Instruction for the data below: set down exactly the lines from the line with "You are a computer-use agent. Viewport: 740px" to the line with "Task: Open the 指标 indicator menu", inclusive, and no others.

DATA PROVIDED
*** Begin section ***

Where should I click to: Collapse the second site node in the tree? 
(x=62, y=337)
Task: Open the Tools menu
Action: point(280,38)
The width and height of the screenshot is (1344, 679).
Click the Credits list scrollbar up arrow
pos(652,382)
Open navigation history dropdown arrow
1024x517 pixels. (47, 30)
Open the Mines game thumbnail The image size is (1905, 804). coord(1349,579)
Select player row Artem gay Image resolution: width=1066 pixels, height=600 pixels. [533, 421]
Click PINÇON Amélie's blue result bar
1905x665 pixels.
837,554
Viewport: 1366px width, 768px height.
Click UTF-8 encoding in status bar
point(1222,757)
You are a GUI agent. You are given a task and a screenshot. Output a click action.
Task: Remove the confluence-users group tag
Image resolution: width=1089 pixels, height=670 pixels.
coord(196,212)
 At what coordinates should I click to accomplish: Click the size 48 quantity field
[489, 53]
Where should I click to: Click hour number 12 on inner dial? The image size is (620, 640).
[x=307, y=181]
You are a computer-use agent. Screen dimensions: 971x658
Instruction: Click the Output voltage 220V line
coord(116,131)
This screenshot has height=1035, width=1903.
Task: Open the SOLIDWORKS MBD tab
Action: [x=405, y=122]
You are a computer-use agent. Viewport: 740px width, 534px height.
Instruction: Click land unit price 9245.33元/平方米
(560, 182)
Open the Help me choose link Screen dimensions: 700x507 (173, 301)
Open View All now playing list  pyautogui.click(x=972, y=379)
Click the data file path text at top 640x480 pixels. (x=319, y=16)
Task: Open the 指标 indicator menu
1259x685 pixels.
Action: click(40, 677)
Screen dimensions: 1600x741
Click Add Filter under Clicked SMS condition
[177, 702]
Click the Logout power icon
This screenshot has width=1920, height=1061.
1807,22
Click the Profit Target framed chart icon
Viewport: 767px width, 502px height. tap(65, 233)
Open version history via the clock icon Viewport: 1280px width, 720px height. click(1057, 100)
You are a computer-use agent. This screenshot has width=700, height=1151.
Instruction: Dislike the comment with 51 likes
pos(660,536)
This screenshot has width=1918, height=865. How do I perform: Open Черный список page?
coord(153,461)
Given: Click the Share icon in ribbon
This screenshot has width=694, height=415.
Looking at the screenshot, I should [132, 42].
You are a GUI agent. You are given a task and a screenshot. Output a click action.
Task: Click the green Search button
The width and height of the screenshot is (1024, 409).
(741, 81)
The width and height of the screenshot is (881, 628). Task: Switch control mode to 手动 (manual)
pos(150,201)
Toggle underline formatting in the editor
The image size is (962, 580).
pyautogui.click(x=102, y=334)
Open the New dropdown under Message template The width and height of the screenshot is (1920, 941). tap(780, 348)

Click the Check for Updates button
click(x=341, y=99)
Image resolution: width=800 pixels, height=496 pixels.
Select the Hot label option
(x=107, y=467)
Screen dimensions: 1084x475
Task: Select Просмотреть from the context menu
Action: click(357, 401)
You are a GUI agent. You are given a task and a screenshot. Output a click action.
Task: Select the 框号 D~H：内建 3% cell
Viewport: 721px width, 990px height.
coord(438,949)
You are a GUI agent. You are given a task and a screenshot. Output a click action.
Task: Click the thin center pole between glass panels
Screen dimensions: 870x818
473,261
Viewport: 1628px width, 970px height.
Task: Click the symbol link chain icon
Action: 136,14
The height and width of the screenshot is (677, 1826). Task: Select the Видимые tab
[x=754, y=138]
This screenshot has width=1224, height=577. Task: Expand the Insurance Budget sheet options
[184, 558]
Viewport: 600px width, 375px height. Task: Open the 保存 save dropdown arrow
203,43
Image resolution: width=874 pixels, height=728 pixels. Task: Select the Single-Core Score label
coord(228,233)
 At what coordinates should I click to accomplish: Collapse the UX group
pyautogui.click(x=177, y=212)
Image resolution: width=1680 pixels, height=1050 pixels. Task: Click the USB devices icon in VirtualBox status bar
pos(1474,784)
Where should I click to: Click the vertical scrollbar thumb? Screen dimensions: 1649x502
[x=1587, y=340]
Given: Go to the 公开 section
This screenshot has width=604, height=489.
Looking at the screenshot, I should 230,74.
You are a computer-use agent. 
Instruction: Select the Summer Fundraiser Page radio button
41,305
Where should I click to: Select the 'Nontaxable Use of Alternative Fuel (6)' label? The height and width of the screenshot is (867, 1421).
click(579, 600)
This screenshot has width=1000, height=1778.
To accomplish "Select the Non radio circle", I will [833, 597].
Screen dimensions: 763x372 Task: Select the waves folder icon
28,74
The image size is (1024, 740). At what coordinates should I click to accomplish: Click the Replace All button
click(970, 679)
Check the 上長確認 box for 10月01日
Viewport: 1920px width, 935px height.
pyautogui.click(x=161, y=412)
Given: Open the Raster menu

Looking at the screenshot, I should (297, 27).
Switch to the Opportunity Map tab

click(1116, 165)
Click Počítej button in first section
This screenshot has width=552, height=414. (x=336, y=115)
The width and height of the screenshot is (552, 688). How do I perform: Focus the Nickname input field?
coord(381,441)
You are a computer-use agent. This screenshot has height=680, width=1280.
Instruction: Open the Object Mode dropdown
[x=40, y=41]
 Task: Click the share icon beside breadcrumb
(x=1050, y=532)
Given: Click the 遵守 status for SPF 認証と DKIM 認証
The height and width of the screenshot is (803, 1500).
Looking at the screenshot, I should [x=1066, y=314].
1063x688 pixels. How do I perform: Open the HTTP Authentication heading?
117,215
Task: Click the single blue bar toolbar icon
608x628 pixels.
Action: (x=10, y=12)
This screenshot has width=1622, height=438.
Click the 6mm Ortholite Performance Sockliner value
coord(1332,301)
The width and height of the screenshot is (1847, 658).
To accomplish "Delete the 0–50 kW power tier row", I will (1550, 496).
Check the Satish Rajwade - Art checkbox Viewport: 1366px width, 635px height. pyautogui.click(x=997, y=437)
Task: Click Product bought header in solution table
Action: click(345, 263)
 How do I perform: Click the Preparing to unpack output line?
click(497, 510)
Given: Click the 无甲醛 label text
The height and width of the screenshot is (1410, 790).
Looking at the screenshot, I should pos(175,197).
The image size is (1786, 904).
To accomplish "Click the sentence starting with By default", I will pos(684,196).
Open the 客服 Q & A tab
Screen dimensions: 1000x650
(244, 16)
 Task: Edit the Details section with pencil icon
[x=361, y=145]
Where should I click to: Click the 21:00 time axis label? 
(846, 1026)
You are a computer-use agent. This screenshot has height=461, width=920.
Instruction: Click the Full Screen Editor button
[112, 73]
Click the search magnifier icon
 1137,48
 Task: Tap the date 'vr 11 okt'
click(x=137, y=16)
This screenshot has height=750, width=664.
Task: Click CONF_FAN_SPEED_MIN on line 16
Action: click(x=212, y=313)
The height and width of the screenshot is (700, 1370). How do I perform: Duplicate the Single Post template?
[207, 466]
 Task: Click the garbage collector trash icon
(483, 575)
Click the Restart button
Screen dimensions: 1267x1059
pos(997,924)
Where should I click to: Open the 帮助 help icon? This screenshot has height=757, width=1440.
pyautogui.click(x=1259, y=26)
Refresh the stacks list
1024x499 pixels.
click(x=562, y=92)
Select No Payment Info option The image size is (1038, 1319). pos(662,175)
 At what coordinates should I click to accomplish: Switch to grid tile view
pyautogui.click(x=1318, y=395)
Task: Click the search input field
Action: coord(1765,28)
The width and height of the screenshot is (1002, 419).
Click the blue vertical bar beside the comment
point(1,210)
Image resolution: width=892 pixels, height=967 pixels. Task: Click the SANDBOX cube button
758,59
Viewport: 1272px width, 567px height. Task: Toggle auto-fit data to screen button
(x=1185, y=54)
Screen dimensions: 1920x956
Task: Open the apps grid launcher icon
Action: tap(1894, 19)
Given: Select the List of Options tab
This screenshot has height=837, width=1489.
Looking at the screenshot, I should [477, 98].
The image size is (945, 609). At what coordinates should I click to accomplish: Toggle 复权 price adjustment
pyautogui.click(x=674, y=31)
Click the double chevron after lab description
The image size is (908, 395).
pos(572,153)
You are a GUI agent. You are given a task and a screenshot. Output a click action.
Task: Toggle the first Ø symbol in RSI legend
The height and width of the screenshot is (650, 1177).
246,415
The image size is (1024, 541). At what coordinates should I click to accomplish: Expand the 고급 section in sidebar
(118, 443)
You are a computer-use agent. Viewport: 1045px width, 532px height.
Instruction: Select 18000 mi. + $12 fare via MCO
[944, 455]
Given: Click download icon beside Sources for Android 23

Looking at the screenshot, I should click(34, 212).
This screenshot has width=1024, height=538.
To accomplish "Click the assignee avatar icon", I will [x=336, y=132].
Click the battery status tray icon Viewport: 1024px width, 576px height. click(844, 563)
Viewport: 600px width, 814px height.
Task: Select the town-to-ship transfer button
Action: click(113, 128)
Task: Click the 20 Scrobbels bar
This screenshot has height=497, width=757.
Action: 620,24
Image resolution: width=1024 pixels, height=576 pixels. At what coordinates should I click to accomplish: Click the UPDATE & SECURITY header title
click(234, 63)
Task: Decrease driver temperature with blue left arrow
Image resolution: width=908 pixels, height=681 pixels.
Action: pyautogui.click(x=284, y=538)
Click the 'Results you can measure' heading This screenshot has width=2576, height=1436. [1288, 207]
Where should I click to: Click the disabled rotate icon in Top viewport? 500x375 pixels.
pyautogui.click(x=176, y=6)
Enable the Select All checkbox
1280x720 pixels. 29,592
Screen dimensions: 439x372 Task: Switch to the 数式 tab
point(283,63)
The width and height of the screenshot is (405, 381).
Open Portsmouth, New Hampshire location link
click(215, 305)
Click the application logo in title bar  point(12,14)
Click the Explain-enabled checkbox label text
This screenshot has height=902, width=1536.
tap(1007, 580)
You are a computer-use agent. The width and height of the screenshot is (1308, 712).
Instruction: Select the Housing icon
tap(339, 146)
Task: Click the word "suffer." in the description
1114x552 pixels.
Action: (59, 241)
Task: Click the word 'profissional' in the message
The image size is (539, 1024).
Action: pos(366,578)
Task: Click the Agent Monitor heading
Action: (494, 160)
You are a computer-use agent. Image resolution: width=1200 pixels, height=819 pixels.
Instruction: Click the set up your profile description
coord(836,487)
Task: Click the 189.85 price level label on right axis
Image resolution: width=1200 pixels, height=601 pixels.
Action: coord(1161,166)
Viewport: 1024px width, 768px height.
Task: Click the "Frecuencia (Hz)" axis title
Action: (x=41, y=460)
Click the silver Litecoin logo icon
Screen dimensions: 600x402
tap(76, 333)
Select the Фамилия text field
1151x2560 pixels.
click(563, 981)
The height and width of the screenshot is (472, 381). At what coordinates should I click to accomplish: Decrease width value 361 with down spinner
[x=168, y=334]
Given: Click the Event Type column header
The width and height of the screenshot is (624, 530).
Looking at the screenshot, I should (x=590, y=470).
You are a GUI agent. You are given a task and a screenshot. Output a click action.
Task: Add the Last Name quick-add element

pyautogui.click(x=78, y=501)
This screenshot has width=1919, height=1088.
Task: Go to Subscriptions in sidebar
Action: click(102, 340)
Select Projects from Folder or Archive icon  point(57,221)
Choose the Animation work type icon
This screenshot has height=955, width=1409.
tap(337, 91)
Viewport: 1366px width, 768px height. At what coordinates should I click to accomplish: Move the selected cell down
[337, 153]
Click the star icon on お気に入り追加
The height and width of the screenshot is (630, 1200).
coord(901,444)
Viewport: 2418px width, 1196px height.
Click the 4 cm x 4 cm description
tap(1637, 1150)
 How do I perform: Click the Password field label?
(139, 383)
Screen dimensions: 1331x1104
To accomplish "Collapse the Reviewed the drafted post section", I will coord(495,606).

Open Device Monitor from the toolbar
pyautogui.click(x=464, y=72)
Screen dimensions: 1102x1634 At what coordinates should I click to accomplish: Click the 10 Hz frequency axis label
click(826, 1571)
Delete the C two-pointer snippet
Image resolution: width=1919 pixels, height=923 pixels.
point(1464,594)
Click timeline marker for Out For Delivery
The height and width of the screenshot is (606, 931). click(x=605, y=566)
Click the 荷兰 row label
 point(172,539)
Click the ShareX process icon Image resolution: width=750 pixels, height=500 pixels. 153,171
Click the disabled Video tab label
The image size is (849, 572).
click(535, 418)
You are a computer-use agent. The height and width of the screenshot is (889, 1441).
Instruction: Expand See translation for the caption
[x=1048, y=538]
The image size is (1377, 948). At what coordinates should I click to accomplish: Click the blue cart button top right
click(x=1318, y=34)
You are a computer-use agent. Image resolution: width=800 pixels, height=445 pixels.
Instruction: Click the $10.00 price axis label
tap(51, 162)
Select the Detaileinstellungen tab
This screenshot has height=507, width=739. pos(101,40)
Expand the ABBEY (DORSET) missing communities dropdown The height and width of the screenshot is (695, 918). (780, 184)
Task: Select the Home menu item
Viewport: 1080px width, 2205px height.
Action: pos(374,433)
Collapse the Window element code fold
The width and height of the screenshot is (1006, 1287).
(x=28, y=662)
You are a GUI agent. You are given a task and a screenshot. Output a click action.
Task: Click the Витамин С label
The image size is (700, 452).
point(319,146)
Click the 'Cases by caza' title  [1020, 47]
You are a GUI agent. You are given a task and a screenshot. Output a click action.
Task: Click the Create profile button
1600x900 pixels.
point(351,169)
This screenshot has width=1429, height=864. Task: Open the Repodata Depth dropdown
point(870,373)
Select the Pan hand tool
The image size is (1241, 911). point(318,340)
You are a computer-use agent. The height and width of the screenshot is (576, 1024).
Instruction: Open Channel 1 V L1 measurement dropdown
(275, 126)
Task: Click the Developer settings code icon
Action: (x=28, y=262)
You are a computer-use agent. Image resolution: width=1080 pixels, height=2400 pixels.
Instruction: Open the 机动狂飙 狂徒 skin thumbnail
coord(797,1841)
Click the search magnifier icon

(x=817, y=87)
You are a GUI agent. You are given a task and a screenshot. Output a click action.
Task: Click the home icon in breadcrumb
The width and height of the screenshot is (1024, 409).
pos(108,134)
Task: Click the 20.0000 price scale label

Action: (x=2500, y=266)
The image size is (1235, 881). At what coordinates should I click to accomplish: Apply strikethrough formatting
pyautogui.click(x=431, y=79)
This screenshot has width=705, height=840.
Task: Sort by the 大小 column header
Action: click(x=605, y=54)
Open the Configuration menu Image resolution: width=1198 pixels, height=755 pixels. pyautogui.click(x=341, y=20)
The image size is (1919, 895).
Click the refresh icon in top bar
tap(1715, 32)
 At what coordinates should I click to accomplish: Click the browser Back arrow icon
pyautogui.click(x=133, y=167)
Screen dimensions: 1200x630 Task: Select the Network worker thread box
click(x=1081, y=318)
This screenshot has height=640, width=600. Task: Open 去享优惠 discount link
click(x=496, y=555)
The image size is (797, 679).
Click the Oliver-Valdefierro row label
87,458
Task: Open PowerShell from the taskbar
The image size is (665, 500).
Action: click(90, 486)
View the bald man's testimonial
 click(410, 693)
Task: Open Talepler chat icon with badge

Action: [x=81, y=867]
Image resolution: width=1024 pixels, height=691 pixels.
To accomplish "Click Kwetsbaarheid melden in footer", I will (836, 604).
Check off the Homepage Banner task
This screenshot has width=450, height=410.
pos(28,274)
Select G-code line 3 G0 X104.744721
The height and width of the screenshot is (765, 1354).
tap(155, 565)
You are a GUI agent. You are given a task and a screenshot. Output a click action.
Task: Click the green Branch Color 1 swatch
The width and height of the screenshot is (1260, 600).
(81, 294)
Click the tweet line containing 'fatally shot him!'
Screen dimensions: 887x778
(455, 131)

*** End section ***

SOLUTION BELOW
You are a computer-use agent. Viewport: 740px width, 534px height.
Instruction: Click land unit price 9245.33元/平方米
(560, 182)
Open the Help me choose link Screen dimensions: 700x507 (173, 301)
Open View All now playing list  pyautogui.click(x=972, y=379)
Click the data file path text at top 640x480 pixels. (x=319, y=16)
Task: Open the 指标 indicator menu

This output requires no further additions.